Review of the ED Triage Form - Text dated 6/20/21 at 2244 hours, showed Patient 4 complained of the right arm pain. When asked for the pain level assessment, Quality Director 2 could not find documented evidence to show Patient 4's pain level was assessed when the patient complained of the right arm pain.

6. On 9/22/22 at 1044 hours, an interview and concurrent review of Patient 5's medical record review was conducted with Patient Safety Officer, Quality Director 1, and Quality Director 2.

Patient 5's medical record showed the patient came to the ED on 6/1/21 at 1857 hours and eloped from the ED at 2259 hours (or 4 hours and 2 minutes later).

Review of the ED Triage Form-Text dated 6/1/21 at 1901 hours, showed Patient 5 complained of the abdominal pain with cramps for three weeks. The patient was eight-week pregnant. Patient 5's pain level was 8 out of 10 (or the patient had severe pain).

Review of the physician's order dated 6/1/21 at 1902 hours, showed to administer Norco (a narcotic pain medication) 325 mg-5 mg STAT to the patient.

Review of the ED Note-Physician dated 6/1/21 at 2259 hours, showed Patient 5 was seen immediately upon arrival. The patient had "abdominal pain in pregnancy" and eloped from the ED.

Review of the Patient Called for Care showed Patient 5 was called on 6/1/21 at 2221 (or three hours and 20 minutes) and at 2251 hours, after the patient complained of pain on 6/1/21 at 1901.

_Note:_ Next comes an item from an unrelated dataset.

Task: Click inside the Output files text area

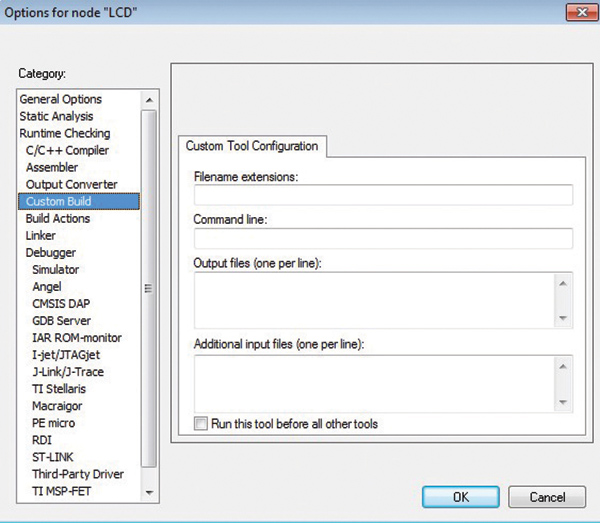Action: (x=375, y=299)
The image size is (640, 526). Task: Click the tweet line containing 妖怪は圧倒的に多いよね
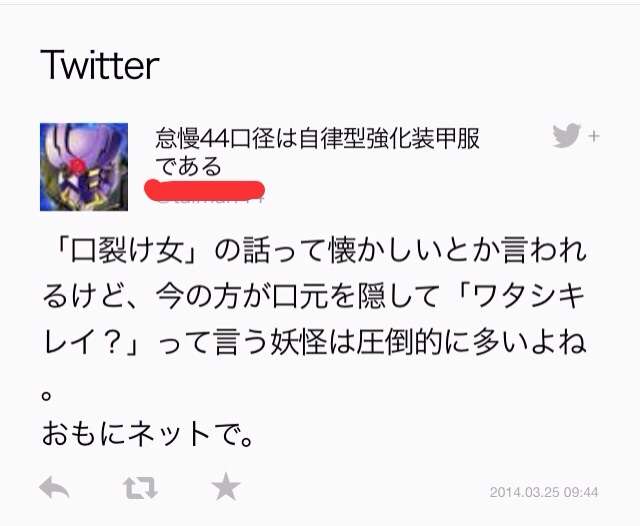315,342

When asked what time the Norco was administered to Patient 5, Quality Director 2 stated the Norco was not administered to the patient because the patient had eloped. Quality Director 2 was unable to find documented evidence to show the Norco was administered to the patient. When asked for Patient 5's reassessment of pain levels, Quality Director 2 could not find documented evidence the show the nursing staff reassessed the pain levels for Patient 5.

Quality Director 2 was asked how the ED staff knew Patient 5 eloped from the ED. Quality Director 2 showed the ED RN called Patient 5 on 6/1/21 at 2221 and 2251 hours.